Aku menarik napas dalam, berusaha mengabaikan rasa kecewa yang mulai menggerogoti perasaanku. Seharusnya aku tidak terlalu berharap. Kenapa aku bisa sekhawatir ini hanya karena seseorang yang bahkan belum lama kukenal lebih dalam? Kenapa orang yang baru dekat seminggu bisa membuat dampak sebesar ini? Aku menggigit bibir, menahan rasa jengkel pada diri sendiri. Seharusnya aku tak sebegitu terganggu.

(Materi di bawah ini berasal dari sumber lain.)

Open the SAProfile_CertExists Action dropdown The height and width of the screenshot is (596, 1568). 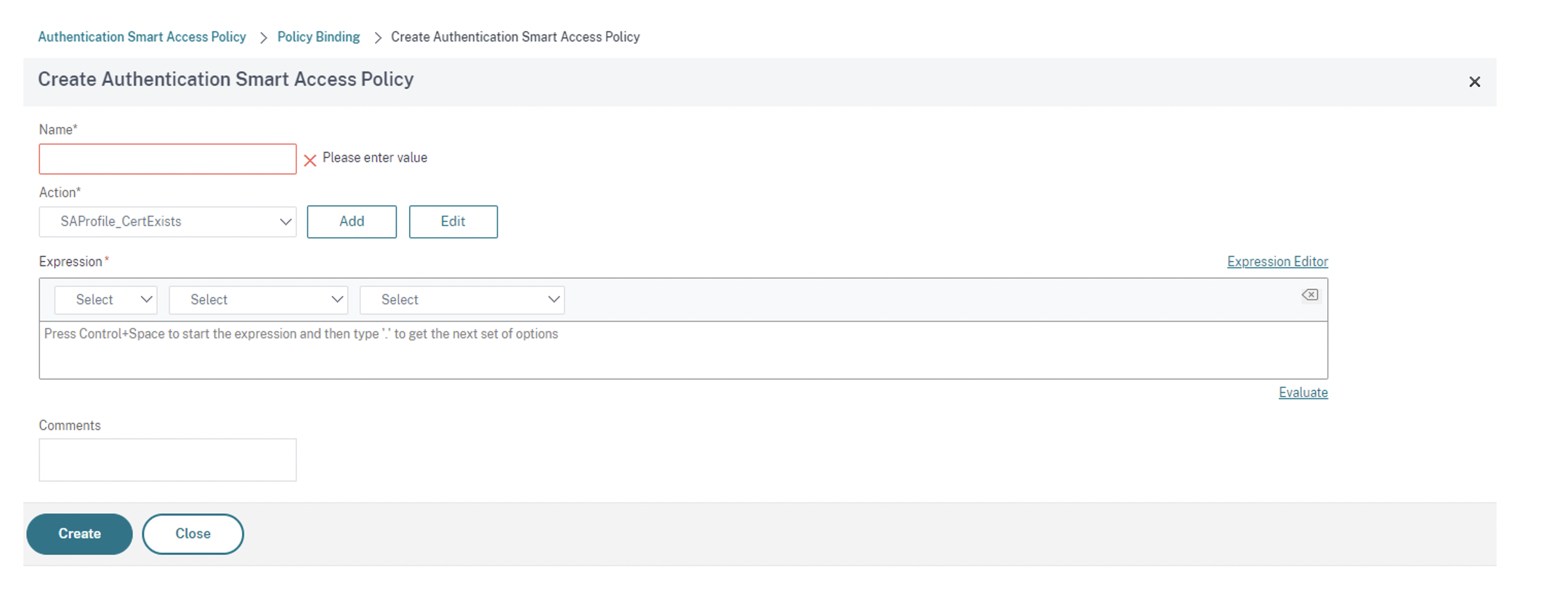coord(168,222)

Aku menghempaskan tubuh ke kursi terdekat dan memejamkan mata sejenak. Ringga tidak ada di sini, dan itu seharusnya bukan masalah besar. Tapi kenapa rasanya seperti dunia menolak memberikan kesempatan untukku memperbaiki segalanya? Aku menyesal pernah bersikap begitu kejam di kantin. Aku ingin meminta maaf, ingin menjelaskan bahwa aku tak pernah benar-benar menganggapnya rendah. Tapi jika Ringga terus menghindar, bagaimana aku bisa melakukannya?
Aku menatap lurus ke depan, membiarkan pikiranku berkelana ke masa-masa sebelum semua ini menjadi rumit. Dulu, aku bahkan tidak peduli keberadaannya. Sekarang, ketiadaannya malah menjadi masalah bagiku. Dunia ini sungguh aneh. Mungkin, ini caraku untuk belajar bahwa tidak semua orang bisa diperlakukan sesuka hati dan tetap tinggal seolah tak terjadi apa-apa.

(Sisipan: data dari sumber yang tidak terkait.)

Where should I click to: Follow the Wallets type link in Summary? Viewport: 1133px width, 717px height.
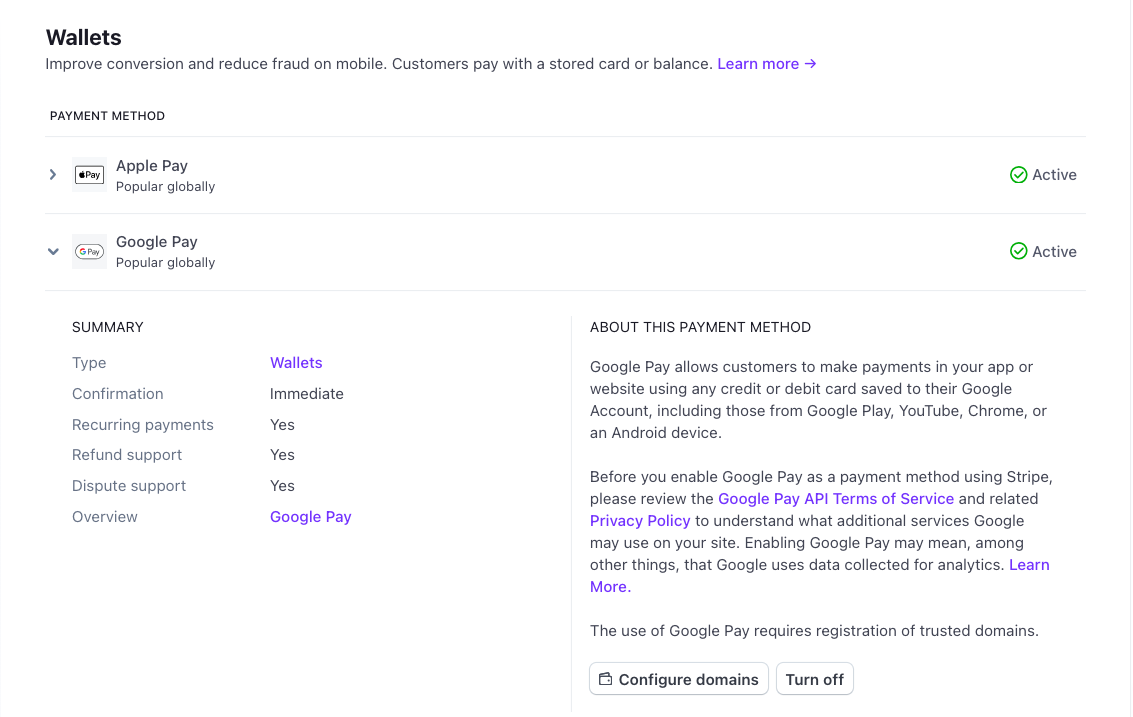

Aku menghela napas berat. Jika memang aku tak bisa bertemu Ringga hari ini, maka aku harus menemukan cara lain. Aku tak mau menyerah hanya karena satu kebetulan yang tidak berpihak padaku. Kalau dunia memang tidak memberiku kesempatan, aku akan menciptakannya sendiri.
"Ta?"
Aku menoleh dengan cepat saat suara itu terdengar, seolah namaku yang baru saja disebut telah menarikku kembali ke realitas. Hatiku berdegup kencang, dan entah bagaimana, udara di sekitar terasa lebih berat dari sebelumnya. Aku mengenali suara itu, suara yang beberapa hari terakhir berusaha kuhindari, tetapi juga yang ingin sekali kudengar. Ringga berdiri di sana, di antara rak-rak buku yang menjulang tinggi, memandangku dengan tatapan bingung.
Aku tidak bisa menahan diri lebih lama lagi. Tanpa pikir panjang, aku langsung membuka suara, mengabaikan fakta bahwa kami masih berada di perpustakaan.
"Maaf! Aku minta maaf! Aku benar-benar minta maaf!" Ucapanku meluncur seperti rentetan peluru, terburu-buru dan tanpa jeda. Aku meremas jemariku sendiri, berharap itu dapat meredam kegugupanku.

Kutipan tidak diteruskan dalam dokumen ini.